PSExec and Powershell fails to run a program located in Program Files (x86)

Question

I am struggling to use Psexec inside of a PS script to execute an interactive program. I have tried this:

PsExec.exe -i \\192.168.100.95 -u Administrador -p Test1234 cmd /c "echo . | powershell notepad" 2> $null

... and it runs perfectly fine. Notepad is launched on a remote machine. Now, when I want to run .exe from Program Files (x86) I get absolutely nothing. I have tried this variations to run 1.exe located in ProgramFiles(x86):

PsExec.exe -i \\192.168.100.95 -u Administrador -p Test1234 cmd /c "echo . | powershell "${env:ProgramFiles(x86)}\1.exe"" 2> $null

PsExec.exe -i \\192.168.100.95 -u Administrador -p Test1234 cmd /c "echo . | powershell "${env:ProgramFiles(x86)}" + "\1.exe"" 2> $null

However none of them work. Any idea what´s wrong?

Answer 1

You're putting yourself in Escape Hell by mixing PowerShell, CMD and PsExec.

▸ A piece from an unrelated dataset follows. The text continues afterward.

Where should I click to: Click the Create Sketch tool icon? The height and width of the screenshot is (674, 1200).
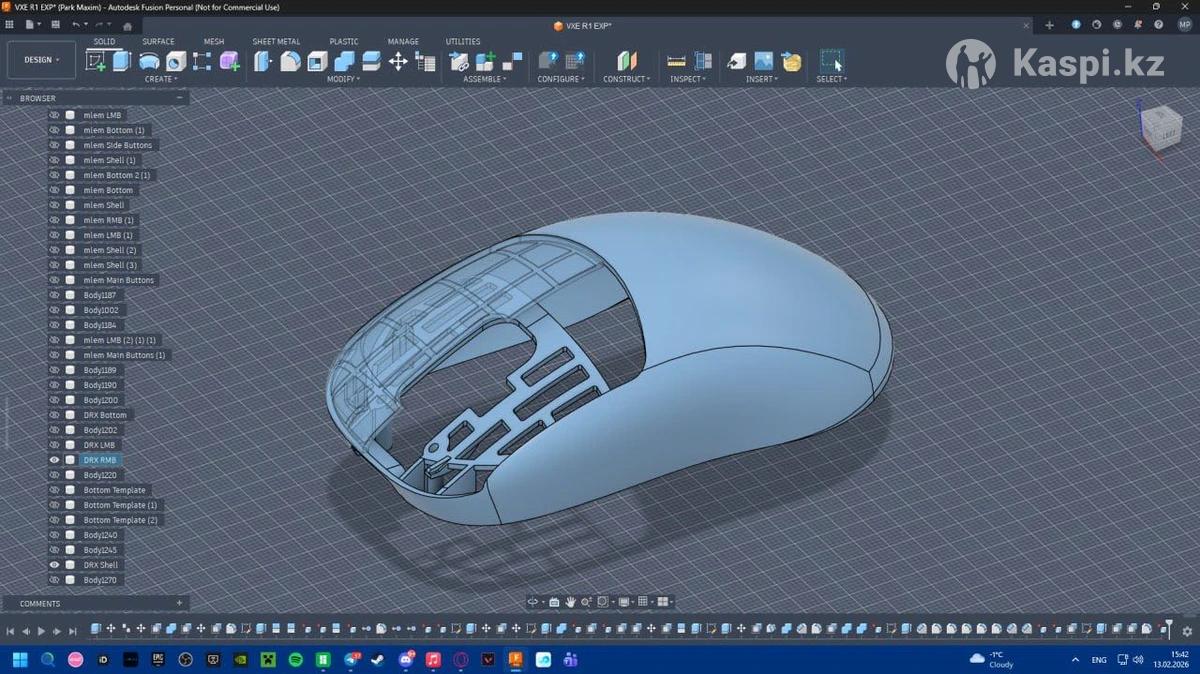point(96,61)
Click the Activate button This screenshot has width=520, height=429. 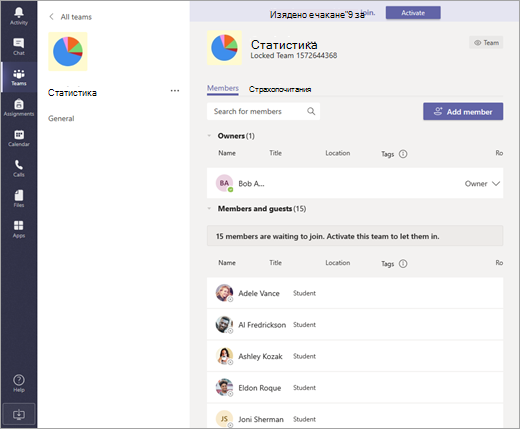point(413,13)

If all you want is run an executable on a remote host, just stick with CMD and PsExec (run the command from CMD too):

PsExec.exe -i \\192.168.100.95 -u Administrador -p Test1234 cmd /c echo. ^| "%ProgramFiles(x86)%\1.exe" 2>nul

That way you just need to escape the pipe (^|) and put the path with spaces in double quotes.

Answer 2

Try the following:

psexec cmd /c 'echo . | powershell "& \"${env:ProgramFiles(x86)}\1.exe\"' 2>$null

^{Note: To better focus on the fundamentals of the solution, I've simplified the psexec command, but the original command should work too.}

• The entire string passed to cmd /k is single-quoted to prevent PS from interpolating elements up front, notably ${env:ProgramFiles(x86)} whose expansion should be deferred until the command is executed on the target machine.

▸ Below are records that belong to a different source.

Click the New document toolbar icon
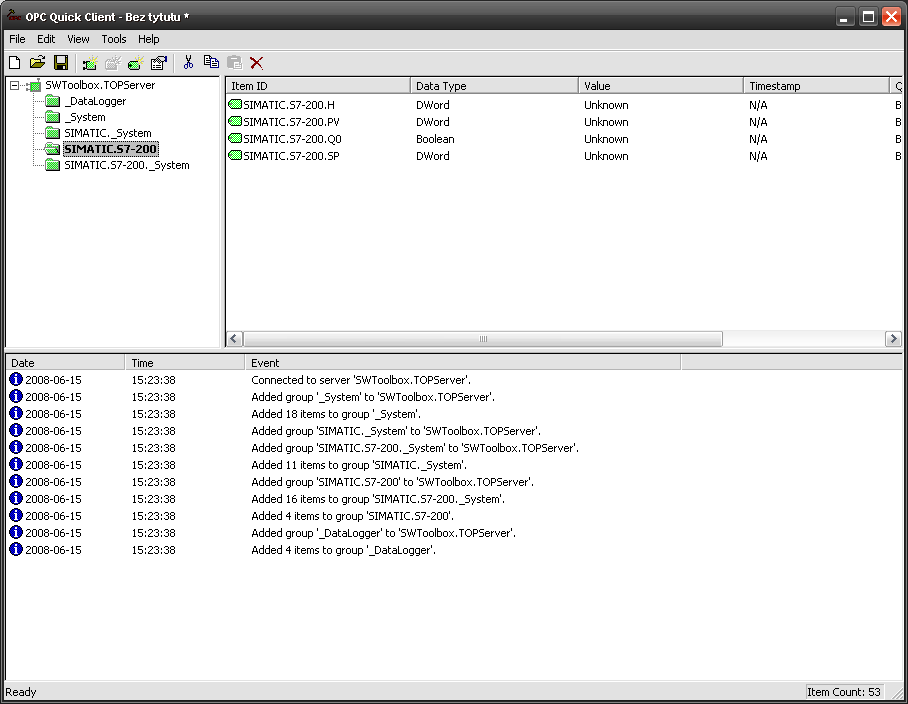coord(14,62)
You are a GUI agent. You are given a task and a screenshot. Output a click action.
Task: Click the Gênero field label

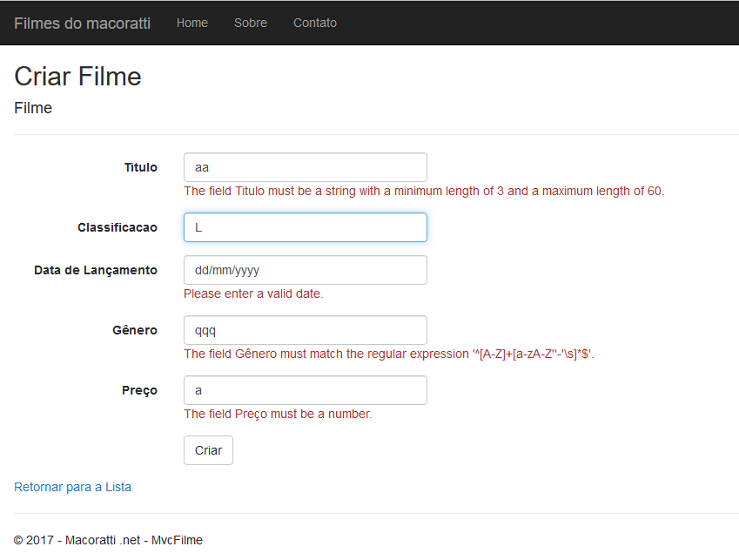[135, 330]
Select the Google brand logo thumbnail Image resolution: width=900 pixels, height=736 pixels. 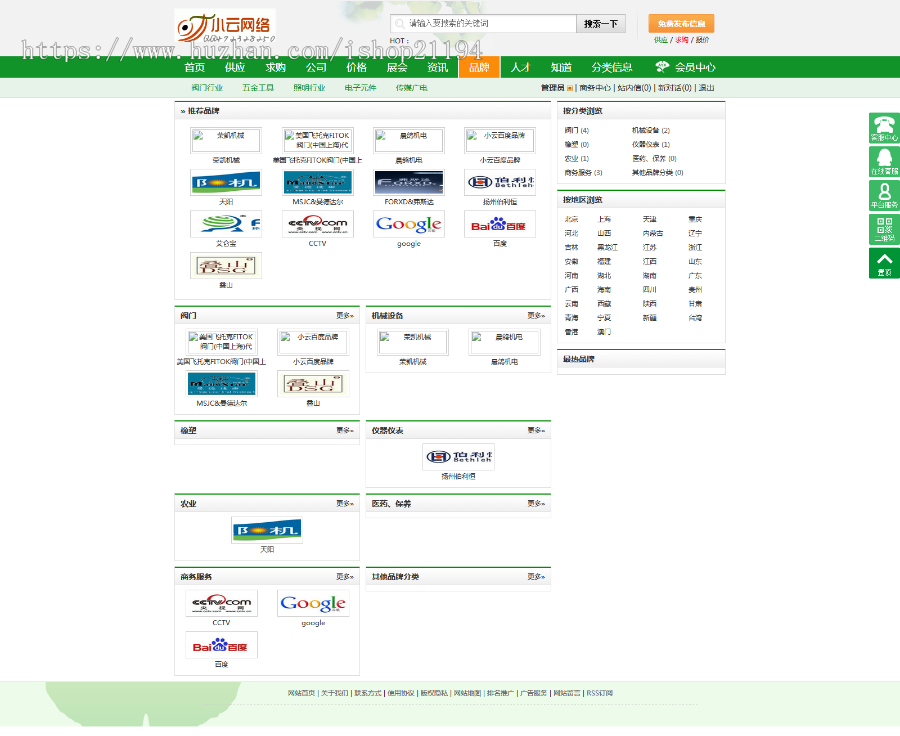coord(408,225)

  • Note that you normally need a double-quoted string when you pass a command line to cmd /c when invoking from cmd.exe itself. From within PowerShell, however, this is not a requirement: PowerShell first parses the string - whether single- or double-quoted originally - interpolates, if applicable, and then passes the resulting string double-quoted to the external command.

• Note the & \"...\" construct in the context of the powershell argument, which ensures that the path with embedded spaces is correctly executed.

  • Curiously, PS requires " chars. to be escaped as \" when a parameter is passed from the outside world (as opposed to escaping as `" inside the realm of PS).

  • The command passed to powershell as a whole must be double-quoted, because cmd.exe - in whose context powershell is invoked due to cmd /c - only recognizes double quotes as parameter delimiters and only double quotes protect the enclosed content (mostly) from interpretation.

---

Why your commands didn't work:

• The primary problem was that the executable path that you wanted powershell.exe to invoke ended up containing spaces (C:\Program Files...), causing PowerShell not to recognize the entire path as a single argument. Such a path must be (a) quoted and (b) invoked with &, the call operator.
  (In the 2nd attempt, with + ... (string concatenation), you would have had to use & also, and enclose the concatenation in (...)).

  • For debugging, using cmd /k instead of cmd /c can give you a better sense of how the command is ultimately executed (/k keeps the console window open after execution of the command).

• A subtler point is that by using a double-quoted string overall, ${env:ProgramFiles(x86)} was expanded on the source machine rather than on the target machine, where the definition of that environment variable may or may not be the same.